━━ TASK INPUT
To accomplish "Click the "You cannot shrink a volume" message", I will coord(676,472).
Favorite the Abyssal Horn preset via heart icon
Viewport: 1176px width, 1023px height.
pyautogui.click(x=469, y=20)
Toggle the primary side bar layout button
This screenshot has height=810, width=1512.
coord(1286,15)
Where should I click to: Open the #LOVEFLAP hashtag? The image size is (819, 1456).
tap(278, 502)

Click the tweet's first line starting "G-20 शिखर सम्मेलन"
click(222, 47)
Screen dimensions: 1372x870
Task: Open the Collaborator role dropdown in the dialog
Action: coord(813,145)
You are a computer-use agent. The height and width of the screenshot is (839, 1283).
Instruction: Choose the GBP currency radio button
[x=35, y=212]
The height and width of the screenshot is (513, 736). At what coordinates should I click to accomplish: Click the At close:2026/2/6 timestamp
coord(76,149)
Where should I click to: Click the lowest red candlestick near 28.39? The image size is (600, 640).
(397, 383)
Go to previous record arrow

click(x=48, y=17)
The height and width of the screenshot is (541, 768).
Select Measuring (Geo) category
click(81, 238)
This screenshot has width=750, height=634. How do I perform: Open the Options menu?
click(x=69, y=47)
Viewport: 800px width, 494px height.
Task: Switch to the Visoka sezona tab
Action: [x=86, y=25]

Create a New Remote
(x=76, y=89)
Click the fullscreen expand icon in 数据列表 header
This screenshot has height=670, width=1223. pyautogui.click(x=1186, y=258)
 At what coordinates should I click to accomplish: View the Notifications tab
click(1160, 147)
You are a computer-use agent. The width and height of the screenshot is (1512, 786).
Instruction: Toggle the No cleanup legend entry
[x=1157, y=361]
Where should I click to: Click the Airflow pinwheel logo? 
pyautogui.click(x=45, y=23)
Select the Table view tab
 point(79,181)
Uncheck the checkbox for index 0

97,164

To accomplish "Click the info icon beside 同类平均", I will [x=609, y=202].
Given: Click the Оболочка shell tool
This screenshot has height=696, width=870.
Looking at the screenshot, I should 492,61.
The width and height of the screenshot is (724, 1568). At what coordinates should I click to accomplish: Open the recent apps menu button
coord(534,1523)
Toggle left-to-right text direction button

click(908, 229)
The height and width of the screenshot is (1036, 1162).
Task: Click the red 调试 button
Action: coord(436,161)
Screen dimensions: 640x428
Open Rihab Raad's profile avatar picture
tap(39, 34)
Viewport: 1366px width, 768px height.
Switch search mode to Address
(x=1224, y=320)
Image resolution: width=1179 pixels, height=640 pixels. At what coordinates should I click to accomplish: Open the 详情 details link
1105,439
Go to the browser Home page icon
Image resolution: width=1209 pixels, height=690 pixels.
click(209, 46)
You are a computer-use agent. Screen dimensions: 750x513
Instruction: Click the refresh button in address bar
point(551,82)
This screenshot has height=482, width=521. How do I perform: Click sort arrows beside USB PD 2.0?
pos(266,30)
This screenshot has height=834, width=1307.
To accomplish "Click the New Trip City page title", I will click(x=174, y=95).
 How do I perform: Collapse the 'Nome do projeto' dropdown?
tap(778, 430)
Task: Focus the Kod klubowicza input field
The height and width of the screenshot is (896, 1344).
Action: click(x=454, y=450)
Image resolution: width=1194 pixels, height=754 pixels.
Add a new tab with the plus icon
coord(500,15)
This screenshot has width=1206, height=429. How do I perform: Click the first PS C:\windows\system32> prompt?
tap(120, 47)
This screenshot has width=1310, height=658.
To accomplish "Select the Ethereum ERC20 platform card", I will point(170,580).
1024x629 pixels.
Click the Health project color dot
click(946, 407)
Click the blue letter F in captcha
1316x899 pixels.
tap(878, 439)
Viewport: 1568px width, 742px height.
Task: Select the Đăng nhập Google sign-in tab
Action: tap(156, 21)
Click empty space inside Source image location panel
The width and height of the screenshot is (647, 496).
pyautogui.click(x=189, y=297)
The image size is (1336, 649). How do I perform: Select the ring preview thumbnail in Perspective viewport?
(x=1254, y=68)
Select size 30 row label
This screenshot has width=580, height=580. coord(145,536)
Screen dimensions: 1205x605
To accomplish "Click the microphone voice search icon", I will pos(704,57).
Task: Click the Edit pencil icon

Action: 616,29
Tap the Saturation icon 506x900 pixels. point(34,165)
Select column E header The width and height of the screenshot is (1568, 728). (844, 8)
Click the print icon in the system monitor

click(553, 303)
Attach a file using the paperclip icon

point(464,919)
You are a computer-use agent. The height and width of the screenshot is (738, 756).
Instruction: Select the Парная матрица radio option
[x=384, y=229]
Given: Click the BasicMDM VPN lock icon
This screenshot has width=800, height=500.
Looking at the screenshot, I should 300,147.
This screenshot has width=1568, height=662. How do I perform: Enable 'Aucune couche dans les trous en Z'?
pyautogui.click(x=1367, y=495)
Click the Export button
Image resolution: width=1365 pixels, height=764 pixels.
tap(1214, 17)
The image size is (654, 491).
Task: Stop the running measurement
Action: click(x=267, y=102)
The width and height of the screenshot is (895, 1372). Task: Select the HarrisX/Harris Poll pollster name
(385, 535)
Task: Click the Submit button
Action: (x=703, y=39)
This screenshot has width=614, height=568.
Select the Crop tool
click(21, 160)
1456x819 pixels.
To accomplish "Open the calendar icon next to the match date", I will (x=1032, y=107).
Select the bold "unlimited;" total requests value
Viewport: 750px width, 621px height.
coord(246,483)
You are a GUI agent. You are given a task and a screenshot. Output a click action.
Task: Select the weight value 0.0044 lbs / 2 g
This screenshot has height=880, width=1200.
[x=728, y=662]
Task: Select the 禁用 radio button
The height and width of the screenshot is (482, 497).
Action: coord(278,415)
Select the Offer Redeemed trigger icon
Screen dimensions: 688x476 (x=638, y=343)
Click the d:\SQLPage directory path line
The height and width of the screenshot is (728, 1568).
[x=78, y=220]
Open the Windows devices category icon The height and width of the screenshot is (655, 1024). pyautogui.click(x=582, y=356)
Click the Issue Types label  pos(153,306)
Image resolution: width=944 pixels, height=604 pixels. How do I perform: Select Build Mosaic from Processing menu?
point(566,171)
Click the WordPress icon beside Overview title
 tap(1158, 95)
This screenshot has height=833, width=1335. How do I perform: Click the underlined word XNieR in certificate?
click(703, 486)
━━━━
◆ TASK OBJECTIVE
Swap "computer-use agent" for "screen-control agent" throughout all the entries above, and keep everything else unchanged.

◆ COMPLETED EXERCISE
To accomplish "Click the "You cannot shrink a volume" message", I will coord(676,472).
Favorite the Abyssal Horn preset via heart icon
Viewport: 1176px width, 1023px height.
pyautogui.click(x=469, y=20)
Toggle the primary side bar layout button
This screenshot has height=810, width=1512.
coord(1286,15)
Where should I click to: Open the #LOVEFLAP hashtag? The image size is (819, 1456).
tap(278, 502)

Click the tweet's first line starting "G-20 शिखर सम्मेलन"
click(222, 47)
Screen dimensions: 1372x870
Task: Open the Collaborator role dropdown in the dialog
Action: coord(813,145)
You are a screen-control agent. The height and width of the screenshot is (839, 1283).
Instruction: Choose the GBP currency radio button
[x=35, y=212]
The height and width of the screenshot is (513, 736). At what coordinates should I click to accomplish: Click the At close:2026/2/6 timestamp
coord(76,149)
Where should I click to: Click the lowest red candlestick near 28.39? The image size is (600, 640).
(397, 383)
Go to previous record arrow

click(x=48, y=17)
The height and width of the screenshot is (541, 768).
Select Measuring (Geo) category
click(81, 238)
This screenshot has width=750, height=634. How do I perform: Open the Options menu?
click(x=69, y=47)
Viewport: 800px width, 494px height.
Task: Switch to the Visoka sezona tab
Action: [x=86, y=25]

Create a New Remote
(x=76, y=89)
Click the fullscreen expand icon in 数据列表 header
This screenshot has height=670, width=1223. pyautogui.click(x=1186, y=258)
 At what coordinates should I click to accomplish: View the Notifications tab
click(1160, 147)
You are a screen-control agent. The width and height of the screenshot is (1512, 786).
Instruction: Toggle the No cleanup legend entry
[x=1157, y=361]
Where should I click to: Click the Airflow pinwheel logo? 
pyautogui.click(x=45, y=23)
Select the Table view tab
 point(79,181)
Uncheck the checkbox for index 0

97,164

To accomplish "Click the info icon beside 同类平均", I will [x=609, y=202].
Given: Click the Оболочка shell tool
This screenshot has height=696, width=870.
Looking at the screenshot, I should 492,61.
The width and height of the screenshot is (724, 1568). At what coordinates should I click to accomplish: Open the recent apps menu button
coord(534,1523)
Toggle left-to-right text direction button

click(908, 229)
The height and width of the screenshot is (1036, 1162).
Task: Click the red 调试 button
Action: coord(436,161)
Screen dimensions: 640x428
Open Rihab Raad's profile avatar picture
tap(39, 34)
Viewport: 1366px width, 768px height.
Switch search mode to Address
(x=1224, y=320)
Image resolution: width=1179 pixels, height=640 pixels. At what coordinates should I click to accomplish: Open the 详情 details link
1105,439
Go to the browser Home page icon
Image resolution: width=1209 pixels, height=690 pixels.
click(209, 46)
You are a screen-control agent. Screen dimensions: 750x513
Instruction: Click the refresh button in address bar
point(551,82)
This screenshot has height=482, width=521. How do I perform: Click sort arrows beside USB PD 2.0?
pos(266,30)
This screenshot has height=834, width=1307.
To accomplish "Click the New Trip City page title", I will click(x=174, y=95).
 How do I perform: Collapse the 'Nome do projeto' dropdown?
tap(778, 430)
Task: Focus the Kod klubowicza input field
The height and width of the screenshot is (896, 1344).
Action: click(x=454, y=450)
Image resolution: width=1194 pixels, height=754 pixels.
Add a new tab with the plus icon
coord(500,15)
This screenshot has width=1206, height=429. How do I perform: Click the first PS C:\windows\system32> prompt?
tap(120, 47)
This screenshot has width=1310, height=658.
To accomplish "Select the Ethereum ERC20 platform card", I will point(170,580).
1024x629 pixels.
Click the Health project color dot
click(946, 407)
Click the blue letter F in captcha
1316x899 pixels.
tap(878, 439)
Viewport: 1568px width, 742px height.
Task: Select the Đăng nhập Google sign-in tab
Action: tap(156, 21)
Click empty space inside Source image location panel
The width and height of the screenshot is (647, 496).
pyautogui.click(x=189, y=297)
The image size is (1336, 649). How do I perform: Select the ring preview thumbnail in Perspective viewport?
(x=1254, y=68)
Select size 30 row label
This screenshot has width=580, height=580. coord(145,536)
Screen dimensions: 1205x605
To accomplish "Click the microphone voice search icon", I will pos(704,57).
Task: Click the Edit pencil icon

Action: 616,29
Tap the Saturation icon 506x900 pixels. point(34,165)
Select column E header The width and height of the screenshot is (1568, 728). (844, 8)
Click the print icon in the system monitor

click(553, 303)
Attach a file using the paperclip icon

point(464,919)
You are a screen-control agent. The height and width of the screenshot is (738, 756).
Instruction: Select the Парная матрица radio option
[x=384, y=229]
Given: Click the BasicMDM VPN lock icon
This screenshot has width=800, height=500.
Looking at the screenshot, I should 300,147.
This screenshot has width=1568, height=662. How do I perform: Enable 'Aucune couche dans les trous en Z'?
pyautogui.click(x=1367, y=495)
Click the Export button
Image resolution: width=1365 pixels, height=764 pixels.
tap(1214, 17)
The image size is (654, 491).
Task: Stop the running measurement
Action: click(x=267, y=102)
The width and height of the screenshot is (895, 1372). Task: Select the HarrisX/Harris Poll pollster name
(385, 535)
Task: Click the Submit button
Action: (x=703, y=39)
This screenshot has width=614, height=568.
Select the Crop tool
click(21, 160)
1456x819 pixels.
To accomplish "Open the calendar icon next to the match date", I will (x=1032, y=107).
Select the bold "unlimited;" total requests value
Viewport: 750px width, 621px height.
coord(246,483)
You are a GUI agent. You are given a task and a screenshot. Output a click action.
Task: Select the weight value 0.0044 lbs / 2 g
This screenshot has height=880, width=1200.
[x=728, y=662]
Task: Select the 禁用 radio button
The height and width of the screenshot is (482, 497).
Action: coord(278,415)
Select the Offer Redeemed trigger icon
Screen dimensions: 688x476 (x=638, y=343)
Click the d:\SQLPage directory path line
The height and width of the screenshot is (728, 1568).
[x=78, y=220]
Open the Windows devices category icon The height and width of the screenshot is (655, 1024). pyautogui.click(x=582, y=356)
Click the Issue Types label  pos(153,306)
Image resolution: width=944 pixels, height=604 pixels. How do I perform: Select Build Mosaic from Processing menu?
point(566,171)
Click the WordPress icon beside Overview title
 tap(1158, 95)
This screenshot has height=833, width=1335. How do I perform: Click the underlined word XNieR in certificate?
click(703, 486)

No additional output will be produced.